Given records
--------------------------------------------------

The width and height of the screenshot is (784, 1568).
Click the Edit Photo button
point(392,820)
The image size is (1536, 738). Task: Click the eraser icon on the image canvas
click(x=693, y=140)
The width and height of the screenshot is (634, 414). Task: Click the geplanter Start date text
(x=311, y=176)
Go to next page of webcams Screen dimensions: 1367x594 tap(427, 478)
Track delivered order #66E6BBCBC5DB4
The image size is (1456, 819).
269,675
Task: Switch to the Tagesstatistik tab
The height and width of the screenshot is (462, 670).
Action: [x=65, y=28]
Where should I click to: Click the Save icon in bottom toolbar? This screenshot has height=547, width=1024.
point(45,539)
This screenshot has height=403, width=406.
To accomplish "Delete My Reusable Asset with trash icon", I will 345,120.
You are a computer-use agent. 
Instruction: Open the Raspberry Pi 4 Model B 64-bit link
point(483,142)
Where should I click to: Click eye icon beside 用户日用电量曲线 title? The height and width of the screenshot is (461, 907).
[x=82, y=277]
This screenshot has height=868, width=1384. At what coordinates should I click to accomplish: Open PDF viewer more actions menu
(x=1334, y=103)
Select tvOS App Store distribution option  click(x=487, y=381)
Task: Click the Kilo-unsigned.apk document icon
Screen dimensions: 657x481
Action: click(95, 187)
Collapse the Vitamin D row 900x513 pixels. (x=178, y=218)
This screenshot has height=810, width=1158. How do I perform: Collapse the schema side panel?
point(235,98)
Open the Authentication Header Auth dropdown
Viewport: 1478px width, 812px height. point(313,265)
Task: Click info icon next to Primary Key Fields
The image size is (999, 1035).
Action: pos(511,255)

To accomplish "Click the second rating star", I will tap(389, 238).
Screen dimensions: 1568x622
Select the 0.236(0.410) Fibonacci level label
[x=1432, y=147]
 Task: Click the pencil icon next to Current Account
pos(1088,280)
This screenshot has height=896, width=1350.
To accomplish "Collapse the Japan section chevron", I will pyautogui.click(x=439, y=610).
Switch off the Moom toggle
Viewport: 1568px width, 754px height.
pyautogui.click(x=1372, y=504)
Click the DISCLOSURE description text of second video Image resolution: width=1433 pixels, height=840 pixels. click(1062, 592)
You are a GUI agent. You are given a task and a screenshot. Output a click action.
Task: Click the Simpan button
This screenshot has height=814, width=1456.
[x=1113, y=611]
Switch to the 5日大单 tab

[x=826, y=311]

--------------------------------------------------

What is being asked
Copy out the listing above, swapping every occurrence of "icon" for "symbol" and keeping everything else unchanged.

Full solution
The width and height of the screenshot is (784, 1568).
Click the Edit Photo button
point(392,820)
The image size is (1536, 738). Task: Click the eraser symbol on the image canvas
click(x=693, y=140)
The width and height of the screenshot is (634, 414). Task: Click the geplanter Start date text
(x=311, y=176)
Go to next page of webcams Screen dimensions: 1367x594 tap(427, 478)
Track delivered order #66E6BBCBC5DB4
The image size is (1456, 819).
269,675
Task: Switch to the Tagesstatistik tab
The height and width of the screenshot is (462, 670).
Action: [x=65, y=28]
Where should I click to: Click the Save symbol in bottom toolbar? This screenshot has height=547, width=1024.
point(45,539)
This screenshot has height=403, width=406.
To accomplish "Delete My Reusable Asset with trash symbol", I will 345,120.
You are a computer-use agent. 
Instruction: Open the Raspberry Pi 4 Model B 64-bit link
point(483,142)
Where should I click to: Click eye symbol beside 用户日用电量曲线 title? The height and width of the screenshot is (461, 907).
[x=82, y=277]
This screenshot has height=868, width=1384. At what coordinates should I click to accomplish: Open PDF viewer more actions menu
(x=1334, y=103)
Select tvOS App Store distribution option  click(x=487, y=381)
Task: Click the Kilo-unsigned.apk document symbol
Screen dimensions: 657x481
Action: click(95, 187)
Collapse the Vitamin D row 900x513 pixels. (x=178, y=218)
This screenshot has height=810, width=1158. How do I perform: Collapse the schema side panel?
point(235,98)
Open the Authentication Header Auth dropdown
Viewport: 1478px width, 812px height. point(313,265)
Task: Click info symbol next to Primary Key Fields
The image size is (999, 1035).
Action: pos(511,255)

To accomplish "Click the second rating star", I will tap(389, 238).
Screen dimensions: 1568x622
Select the 0.236(0.410) Fibonacci level label
[x=1432, y=147]
 Task: Click the pencil symbol next to Current Account
pos(1088,280)
This screenshot has height=896, width=1350.
To accomplish "Collapse the Japan section chevron", I will pyautogui.click(x=439, y=610).
Switch off the Moom toggle
Viewport: 1568px width, 754px height.
pyautogui.click(x=1372, y=504)
Click the DISCLOSURE description text of second video Image resolution: width=1433 pixels, height=840 pixels. click(1062, 592)
You are a GUI agent. You are given a task and a screenshot. Output a click action.
Task: Click the Simpan button
This screenshot has height=814, width=1456.
[x=1113, y=611]
Switch to the 5日大单 tab

[x=826, y=311]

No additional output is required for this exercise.